I was also taught the old fashion way, blue line pencil, waxing machine and paste-up. At first, I relied on two ladies who typeset everything, mostly in Souvenir. Later, My Mac IIci could interface with the AGFA phototypesetter and I was able to print out my own type. It made the dedicated typesetting women jealous because I could do things such as lay out type in a circle or customize my copy as needed. As the local printshops bought new equipment, they were able to take a disk with my files so I abandoned the phototypesetter for digital files. However, their output device did not always read my font choice correctly because they bought fonts from someone other than Adobe. I often got a very odd looking output. Great memories, despite the hassle.
@LenKenny6 жыл бұрын
Thanks for the video. It took me back to my apprenticeship. One thing worth noting is:- if one wanted the text to be centred, we had to set it blind to begin with, then calculate how much to indent each line. And justified text was even harder. But the scalpel often came in handy.

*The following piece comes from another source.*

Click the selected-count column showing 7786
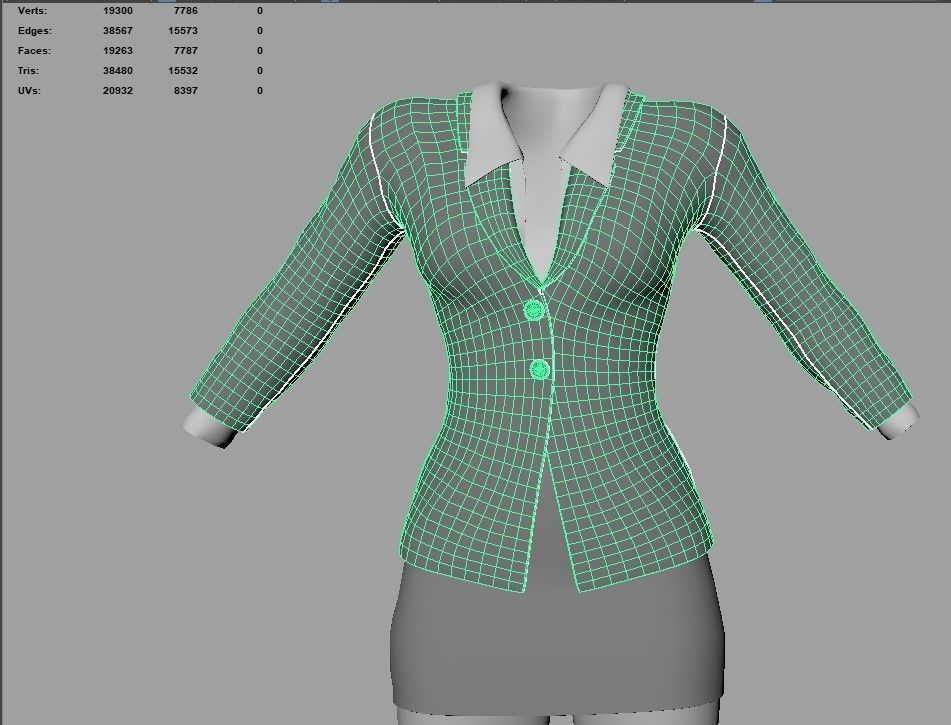951x725 pixels. click(x=185, y=10)
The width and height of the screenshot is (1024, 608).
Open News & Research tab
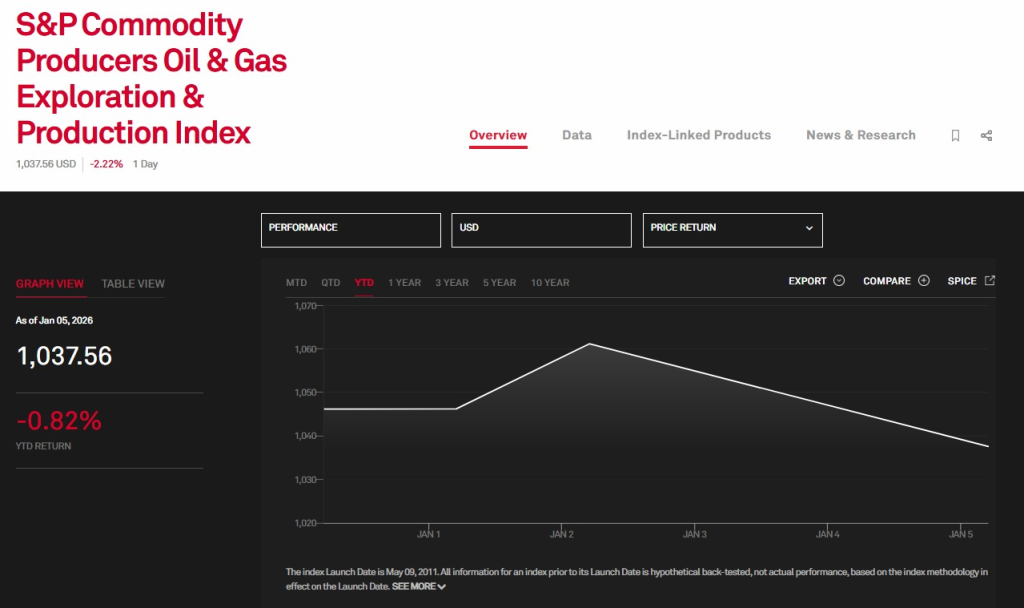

@johnberkley69424 жыл бұрын
I was first employed as a layout artist. My job was to create paper mockups of advertisements in pencil on paper. These were very important, because a typesetter had 'nothing to go on' otherwise. I became skilled at representing type in a layout: headlines, fonts, type leading, simulated 'body' copy; centred, flush left, flush right, justified, whatever. I had to become skilled at guestimating the amount of space a given block of text would occupy. (Would a headline of 36pt fit in a given width in a particular font? Would 200 words fit in a column I represented as pencil lines: 8pt, 10pt, 12pt... whatever my pencil lines were simulating?) Over time I became quite good at simulating what could be achieved in a layout, without the typesetter being able to see what he was composing. Eventually I got a job where I was typesetting directly myself. But I still used a rudimentary pencil layout. Everything had to be measured with an em ruler. All the text 'compartments' had to be laid out with x/y co-ordinates: so many picas from the top, so many from the left; how wide and deep the compartment was; what the font was, what size it was, what its leading was, what its orientation was: flush left, centred, justified. All of these things were achieved with codes much like the things you would type at a DOS prompt. etc. In the early days I didn't get to see what I'd typeset until the film cartridge had been developed in the darkroom. Later on I had the inestimable luxury of a separate monitor which showed, in near-real time, what I was typesetting as I did it. (Though far from WYSIWYG, this facsimile made complicated layouts much easier and quicker to typeset. I was dumbfounded when I saw my first demonstration of Pagemaker on a PC. Not least by the relatively inexpensive way to achieve it. I'm still beavering away, producing magazines in my 60s. I've seen so much water under the bridge in my short career. I never would have believed, in my twenties, what I'd be able to do in my thirties, and then my forties. And now print itself is struggling to survive. So it goes.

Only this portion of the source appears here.